Ferrum Capital Lawsuit 2021 !new! Here
Joshua Allen and Mike Cox founded Ferrum Capital in 2017. Operating through multiple entities—including —the firm pitched a highly secure, high-yield opportunity to everyday investors.
At the center of the controversy are Lubbock-based businessmen and Michael Cox —the co-founders of Ferrum Capital—alongside their San Antonio-based financial advisory affiliate, Brooklynn Chandler Willy . Together, they are accused of orchestrating a scheme that took in tens of millions of dollars from retail investors, many of whom lost their entire life savings. The Origins and Structure of the Investment Setup
, a San Antonio affiliate, advised clients to invest with a Ferrum company. Instead of being invested as promised, these funds were allegedly diverted for personal use and to pay earlier investors.
When Lubbock, Texas businessmen Joshua Allen and Michael Cox formed a portfolio of investment entities—including the flagship operation known as Ferrum Capital—they marketed the enterprise as a secure avenue for wealth accumulation, utilizing radio programs, seminars, and local media to build public trust. However, as victims began to realize when the pyramid collapsed, that trust was allegedly shattered by one of the largest financial scandals in recent regional history. ferrum capital lawsuit 2021
The legal troubles involving that intensified around 2021 are now characterized by federal authorities as a massive Ponzi scheme . This review outlines the key details of the litigation and the scheme's mechanics. The Core Allegations
, despite suffering from cognitive difficulties at the time. : Federal prosecutors allege that Brooklynn Chandler Willy
Ferrum Capital, a financial services company, was accused of misconduct by a group of investors, leading to the filing of a lawsuit in 2021. The lawsuit alleges that Ferrum Capital engaged in deceptive business practices, resulting in substantial financial losses for the plaintiffs. Joshua Allen and Mike Cox founded Ferrum Capital in 2017
In 2021, the financial world was abuzz with news of a high-profile lawsuit involving Ferrum Capital, a investment firm known for its savvy deal-making and robust portfolio. The lawsuit, which was filed in [court name], has been making headlines for its shocking allegations and massive damages claims. In this article, we'll dive into the details of the Ferrum Capital lawsuit 2021, exploring the background of the case, the allegations made by the plaintiff, and the potential implications for the investment firm and its stakeholders.
As of the lawsuit's filing, the plaintiff had never received any return of his principal or any interest payments — despite having been promised substantial returns through a complex lending structure.

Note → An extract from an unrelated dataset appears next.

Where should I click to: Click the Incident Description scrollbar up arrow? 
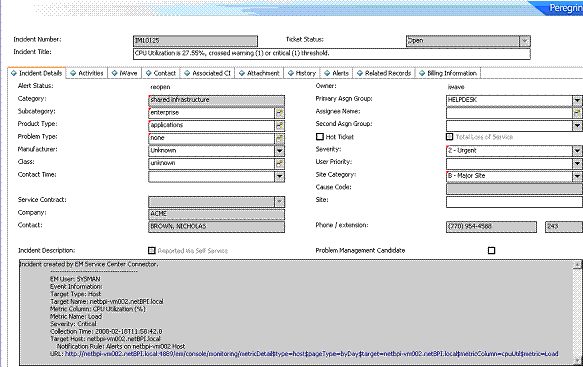(x=577, y=265)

The facade collapsed when the capital flow dried up, forcing a wave of defaults. By late 2023, panicked investors began filing a barrage of civil fraud and breach of contract lawsuits. Together, they are accused of orchestrating a scheme
Ferrum wasn't a bank; it was a private credit fund. The case highlighted how alternative lenders can use legal engineering (breakup fees) to generate yield in a zero-close scenario. Regulators have since flagged this as a potential systemic risk in private credit.
The year marked a critical turning point for the scheme: Former Texas advisor pleads guilty in Ponzi scheme.